$100K reward offered in slaying of Wake deputy

Wake County Sheriff deputies work at the scene where a deputy was shot and killed in eastern Wake County, N.C., near the intersection of Auburn Knightdale and Battle Bridge Road, Friday, Aug. 12, 2022. Authorities in North Carolina are trying to determine who fired the shots that killed a sheriff's deputy along a dark road late Thursday night. Wake County Sheriff Gerald Baker said early Friday that the deputy was fatally wounded after 11 p.m. (Travis Long/The News & Observer via AP)

RALEIGH — A $100,000 reward is being offered in the case of a Wake County sheriff’s deputy found fatally shot along a dark stretch of road in rural southeastern Wake County last week. 

“Horrified” by a string of shootings that have injured and killed several deputies in the state in recent weeks, the North Carolina Sheriffs’ Association announced the reward Monday for information leading to the arrest and conviction of the person or people responsible for the killing of Wake County Sheriff’s Deputy Ned Byrd. The 48-year-old K-9 officer had been with the office for 13 years. Byrd joined the sheriff’s office as a detention officer in 2009 and was sworn in as a deputy in 2018, according to the sheriff’s office. 

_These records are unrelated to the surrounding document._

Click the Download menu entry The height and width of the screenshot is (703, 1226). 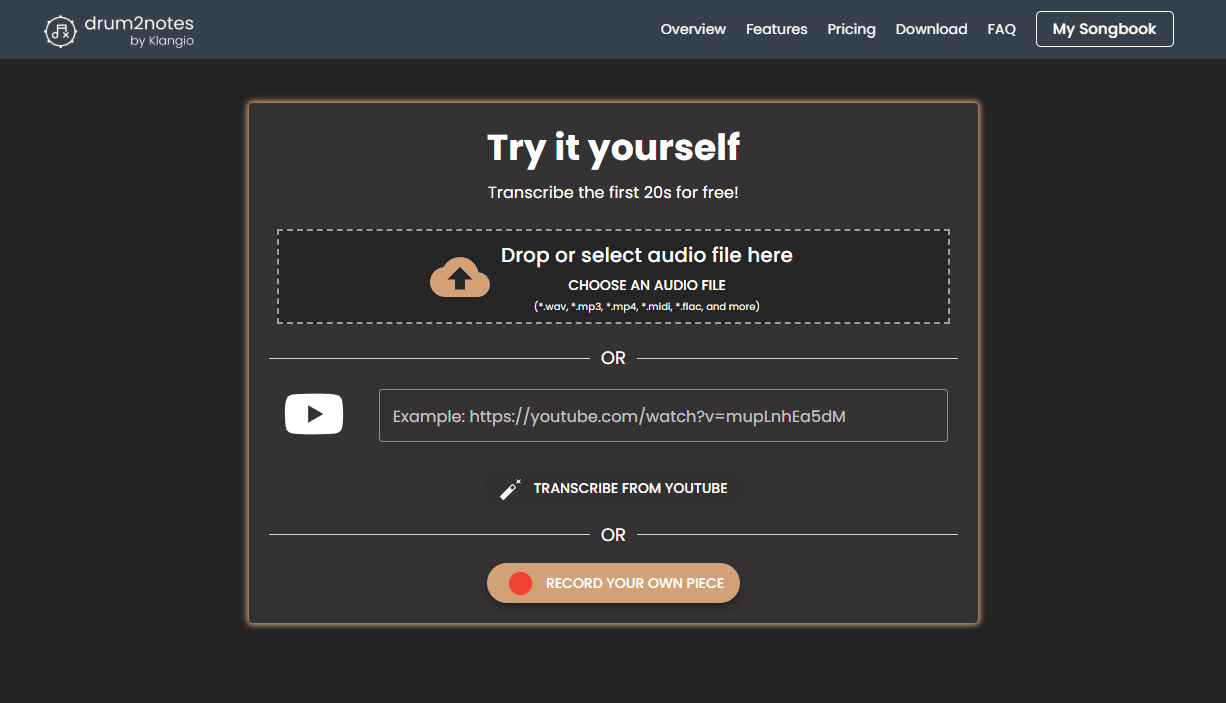pyautogui.click(x=931, y=29)
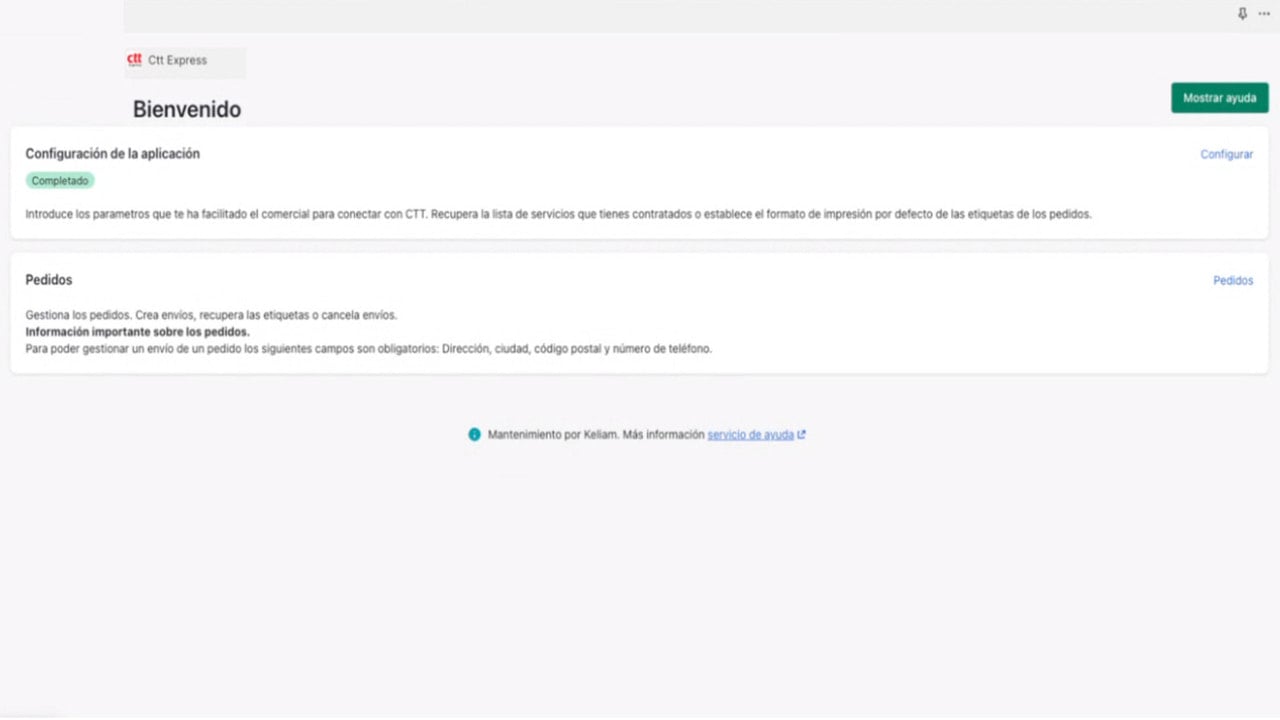Click the campos obligatorios sentence in Pedidos card
Viewport: 1280px width, 720px height.
click(369, 349)
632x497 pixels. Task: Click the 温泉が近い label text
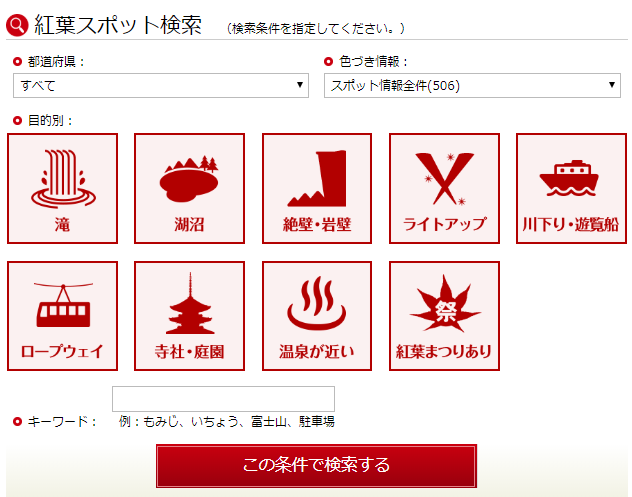tap(317, 351)
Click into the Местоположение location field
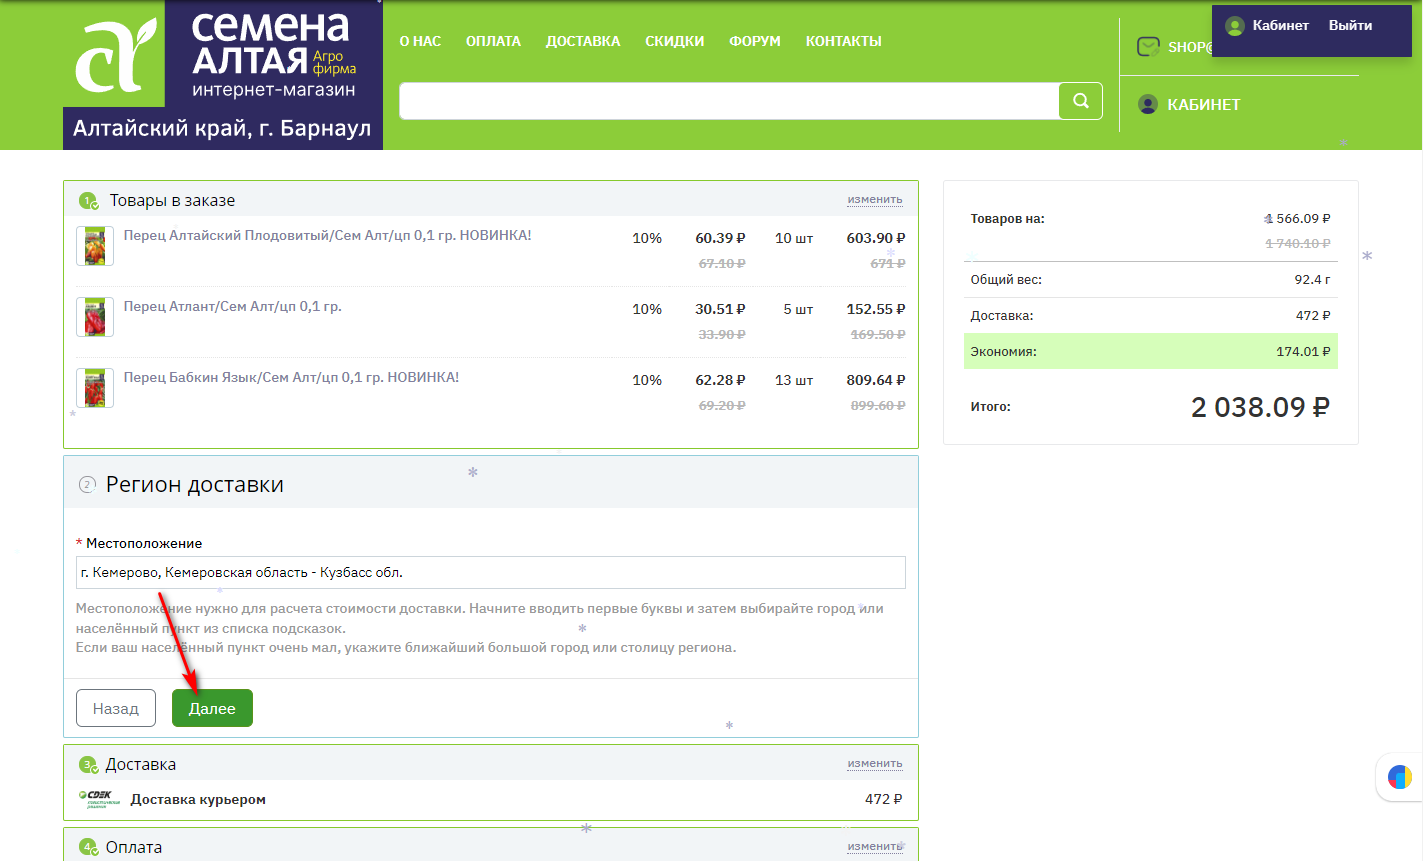 [x=490, y=573]
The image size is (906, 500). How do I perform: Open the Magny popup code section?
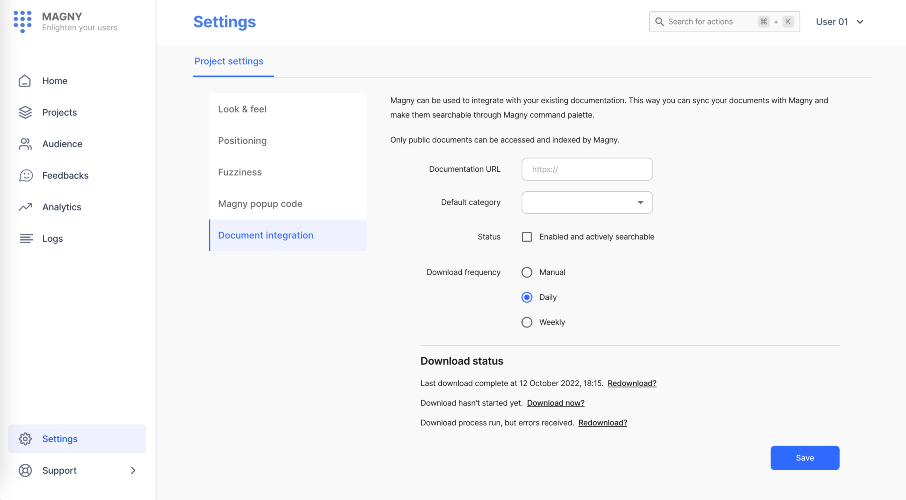pos(260,204)
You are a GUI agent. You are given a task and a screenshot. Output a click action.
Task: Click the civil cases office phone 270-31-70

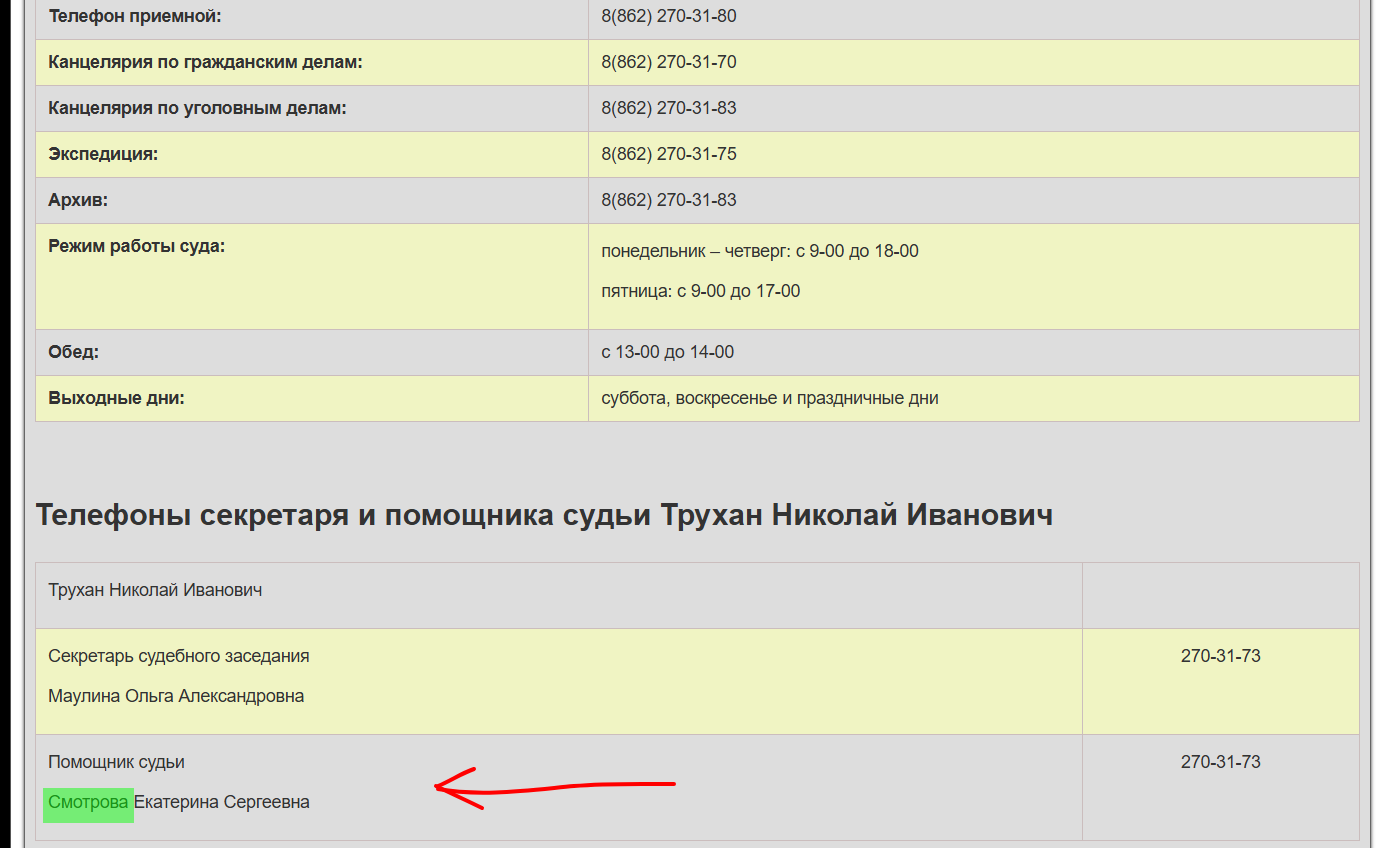668,62
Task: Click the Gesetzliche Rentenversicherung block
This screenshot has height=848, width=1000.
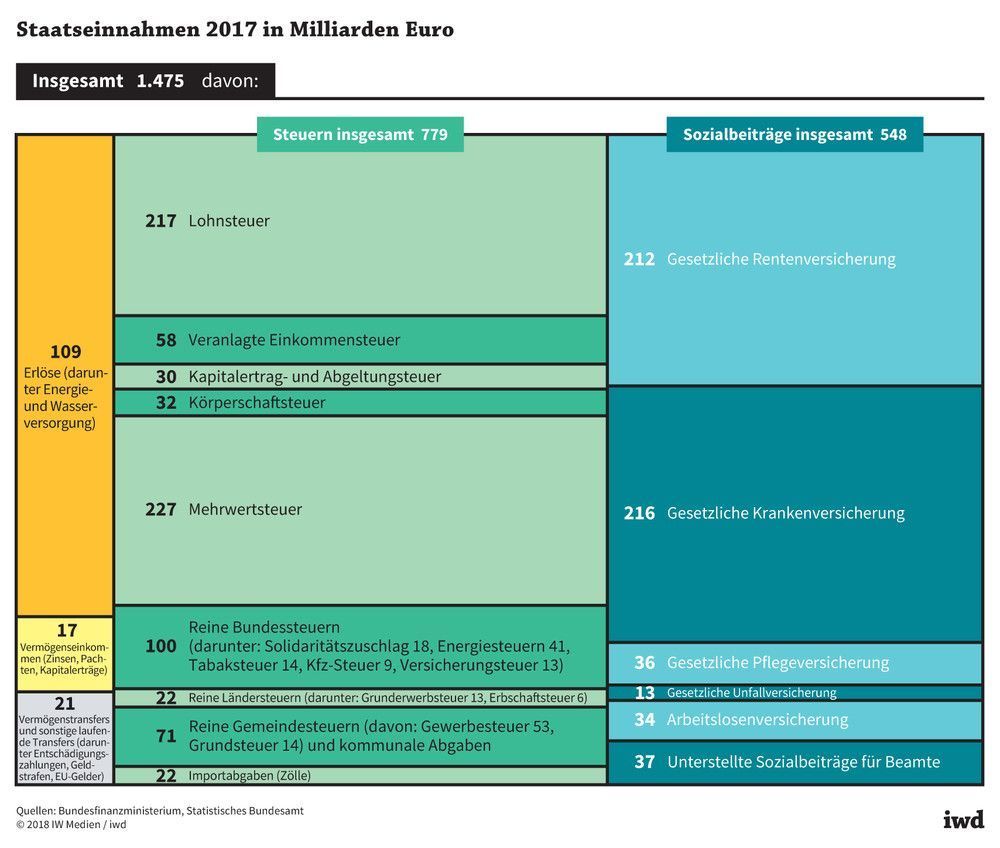Action: [x=794, y=260]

“A law enforcement officer’s primary duties are to safeguard lives and property and to serve the public. Doing so comes with risk. All law enforcement officers accept this risk when they first take their oath of office, and at the beginning of each subsequent shift. We extend our support to every law enforcement officer; we know these shootings make the burdens of your service heavier and the dangers of your work feel imminently more threatening,” the association said in a statement. “A safe, civil, and peaceful society requires a collective commitment to decency and to following public standards; it also requires a system of accountability in our communities for those who violate the law.” 

Byrd was fatally shot late Thursday on a dark section of Battle Bridge Road, but it was not immediately clear why he stopped there, sheriff’s office spokesperson Eric Curry said last week. Byrd had responded to a domestic call less than a mile away earlier in the night, then entered his notes into the system, he said. 

There was no radio traffic to indicate that Byrd was making a traffic stop, but it appears something caught his attention along the road, since his vehicle was positioned as if to illuminate something, Curry said. When Byrd did not respond to several attempts to contact him, another deputy found Byrd shot outside his vehicle with his K-9 still inside the vehicle, he said. Law enforcement officers from multiple agencies joined the “manhunt for the perpetrator or perpetrators,” Curry said. 

There is still an active investigation, Curry said Monday. The North Carolina State Bureau of Investigation, FBI and Bureau of Alcohol, Tobacco, Firearms and Explosives have joined in the investigation, Curry said. 

Sheriff Gerald Baker updated the Wake County commissioners Monday, saying he was satisfied with the investigation’s progress, news outlets reported. Baker, who lost the Democratic primary runoff, vowed to spend his remaining time in office working to find whoever is responsible. 

“I don’t have very long, but I’ll spend every single second left bringing this person to justice,” Baker said. “That I promise. That I vow.” 

The Associated Press contributed to this report.